I am unfamiliar with the French pianist Jean-Léon Cohen, but from the accompanying booklet notes to this release (in French only), I learn that he was born in 1934, and studied with Vlado Perlemuter at the Paris Conservatoire. His career has been based in the city of Rennes, where these recordings were made at the beginning of 2015; he was a professor at the Conservatoire de Rennes from 1959 to 1998. He has been an enthusiastic advocate of the music of Henri Dutilleux, Olivier Messiaen and Frank Martin. Two years ago he recorded the complete piano works of Martin for Forgotten Records, and that release has been reviewed by my colleague Jonathan Woolf.

The noble grandeur of the Sinfonia of the Partita No.2 in C minor makes a fitting and impressive opening to this Bach recital. I’m pleased that Cohen chose this one as, together with No. 6, it is my favourite of the set. He makes more of a contrast than many pianists do between the majestic Grave adagio and the Andante that begins in bar 8. His build-up to the fugal section is very effective, displaying a formidable grasp of the structure and architecture of the music. There’s an air of serenity and resignation in the Sarabande, and the Rondeaux which follows is crisply articulated and pointed. A rhythmically buoyant Capriccio rounds things off in thrilling fashion.

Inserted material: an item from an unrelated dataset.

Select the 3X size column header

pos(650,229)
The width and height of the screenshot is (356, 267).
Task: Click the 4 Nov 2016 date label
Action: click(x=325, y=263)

The French Suites are smaller scaled than the Partitas, and again Cohen has opted for the most popular, No. 5 in G major. It’s a carefree and joyous work, and in Cohen’s hands this sunny disposition permeates the music. His is an unfussy approach and ornamentation, when applied, is tastefully executed. Very effective is the energetic Courante, followed by a pensive Sarabande, which restores the balance. To the Gavotte, Bourée and Gigue he brings an exuberance and playful quality.

Cohen brings to the two Toccatas flexibility and rhythmic freedom; after all, their basic character is one of improvisation. They also confront the player with technical challenges, and these are engaged with admirably. In the fugal sections, the polyphonic strands are teased out and articulated cleanly and precisely, with Cohen keeping a firm grip on the more free-flowing passages at all times.

I am very taken by the piano sound: it is fairly bright and bold and ideal for this music, allowing detail of the lines to be discerned. The acoustic confers a sense of warmth and intimacy on the proceedings, similar to that found in Rosalyn Tureck’s Partita recordings for VAI (VAIA 1040). Cohen is prone to hum along to the music at times, but I don’t find this too much of a problem – after all Glenn Gould, one of the greatest Bach players, made similar vocal contributions.